In the recent years, deep learning (machine learning with neural networks) became a frequently used buzzword in the technological word. We can find plenty of articles on how machine intelligence (a new, probably sexier term for artificial intelligence) can solve machine translation, speech recognition or enable smart assistants as Google Home or Amazon Echo.

It this post we will have a closer look on how we use deep learning for spell checking of a particular phenomenon in the Czech language – choosing whether to write ‘i’ or ‘y’. I have chosen this phenomenon because even native speaker sometimes tend to make errors in this. I will try show how we can attempt to solve it using deep learning and demonstrate how a computer scientist (or a computational linguist) would think about developing a solution for this problem. If you are not scared of reading source code, it can also serve as a programming tutorial.

How do the Czechs spell it

You probably ask why is it so hard problem that I am even thinking about developing a deep learning solution for it. The problem is that both ‘i’ and ‘y’ are pronounced in the exactly same way (although it wasn’t always the case in long time ago). Even if you are a native speaker, you don’t have to know which one of them you’re actually saying. At the elementary school, children are thought many complicated rules of how we choose whether to write ‘y’ or ‘i’. Southern Slavic languages as Slovene has reflected that in their spelling and use ‘i’ wherever possible. Although it might seem tempting to simplify the spelling in this way (school kids would be definitely happy about it), it can also have some unexpected consequences. It brought a lot of ambiguity in the language and actually slowed down the reading.

The rules Czech children need to acquire are:

After some consonants, only ‘y’ or only ‘i’ can be written. However, sometimes placing ‘i’ changes the pronunciation of the previous consonant, so you need to know in advance how the word is pronounced.
For some words you just need to remember the stem of the word.
For nouns and adjectives, you need to know to which declination paradigm they belong to and memorize the endings for different grammatical cases in all the paradigms.
The verbs should be with grammatical agreement with nouns (for that it is necessary to acquire at least basics dependency syntax).
Know what to do when the rules collide and remember countless exceptions.

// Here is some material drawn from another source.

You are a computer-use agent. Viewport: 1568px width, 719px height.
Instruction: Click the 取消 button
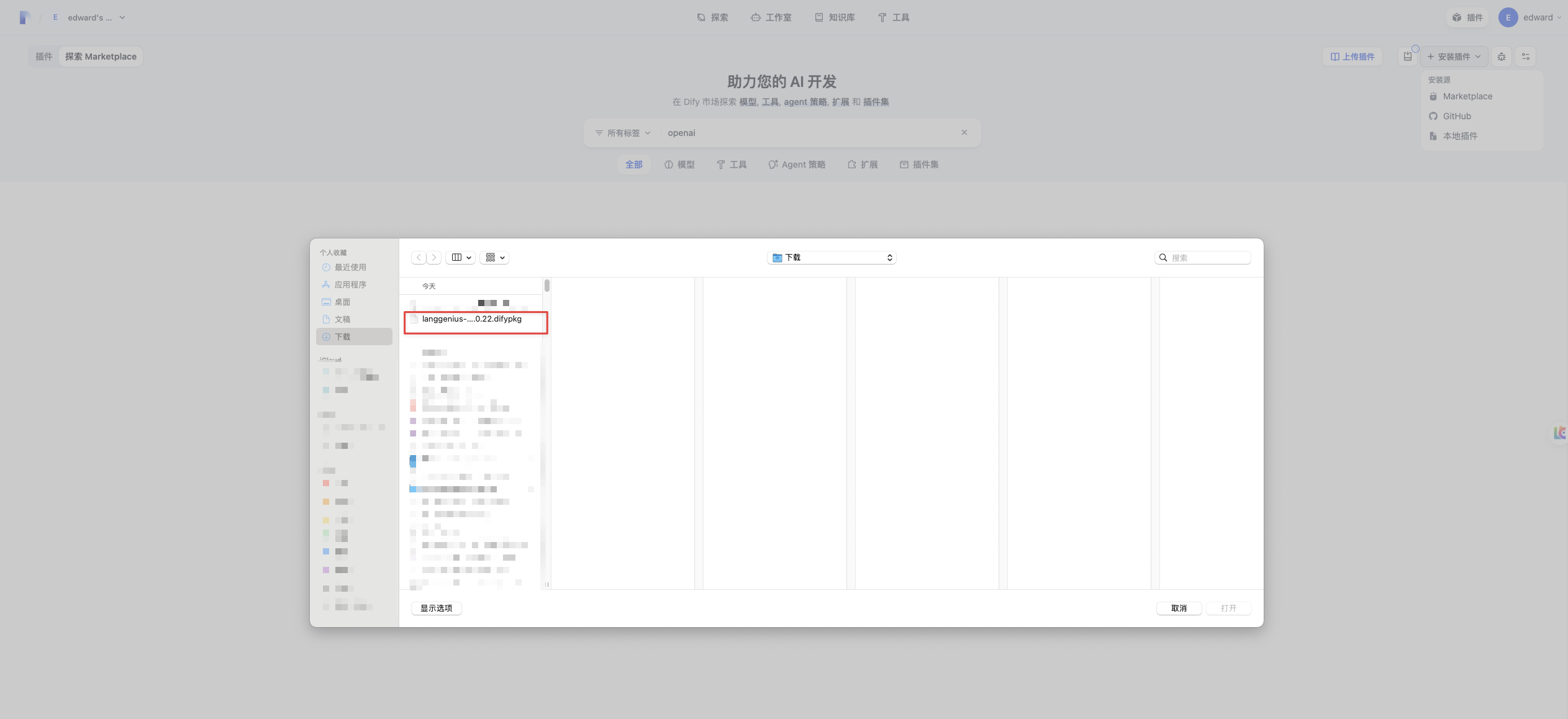click(1179, 608)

To be able to program these rules into a programming language, we would need to be able to do be many things before could even start. We would need to be to detect the word stems, find in what cases the words are, their gender, number. We would need to be able do to the dependency parsing to check the agreement. (If you are curious how automatic syntactic analysis looks like, you have a look at Treex).

Unfortunately, the automatic syntax analyzer usually rely on the sentences to be spelled correctly (this is how they get the information about gender, number etc.) and if they are not, the analyzers make mistakes. When we want to actually correct the sentences, it is a bit unpleasant property. We will leave this vicious circle using deep learning such that we will be able to cope without all of these rules.

Train and test data

Success of all machine learning application always stands and falls with having enough data to train the models on. In this case, the data can be obtained very easily. The only thing we need is a big amount of text in Czech language which is in most cases grammatically correct. For instance, we can download complete Wikipedia dump in XML format.

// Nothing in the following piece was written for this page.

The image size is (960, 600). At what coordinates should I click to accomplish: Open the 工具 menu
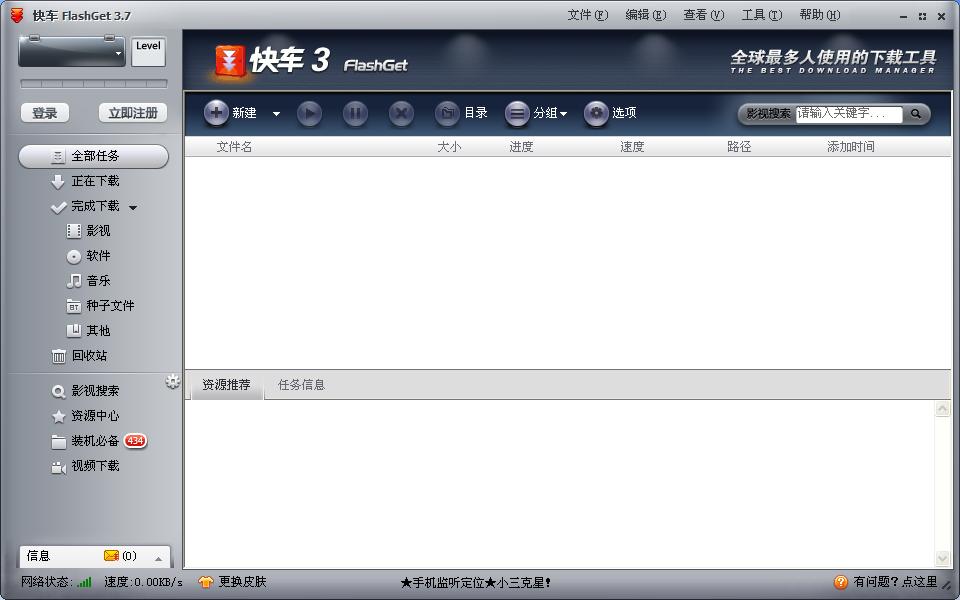point(760,16)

Before we start to work with the text, we need clean and preprocess a bit. We will split it into sentences (NLTK library contains Czech models). For simplicity, we will keep only characters of Czech alphabet, numbers and punctuation and replace all the other characters with a special symbol, e.g., _. Wikipedia contains many snippets of text in various languages in various alphabet and these string wouldn’t be useful for our models anyway. To make the task even simpler, we will lowercase the text.

Now, our data are almost ready. The last thing missing is changing all occurrences of ‘y’ to ‘i’ and remembering their original position. We may encode it e.g., like this:

Input:

aristotelés dále určil poloměr země, kterí ale odhadl na dvojnásobek...
v aristotelovském modelu země stojí a měsíc se sluncem a hvězdami krouží...
mišlenki aristotelovi rozvinul ve 2. století našeho letopočtu klaudios...

Desired output:

00001000000000000000000000000000001000000100000000000000000000001000000100000...
02000002000100000000200000100000000000000001000000000000000000000001000000000...
00000000000000000010000000000001000002000000000000000000020000000000000000000...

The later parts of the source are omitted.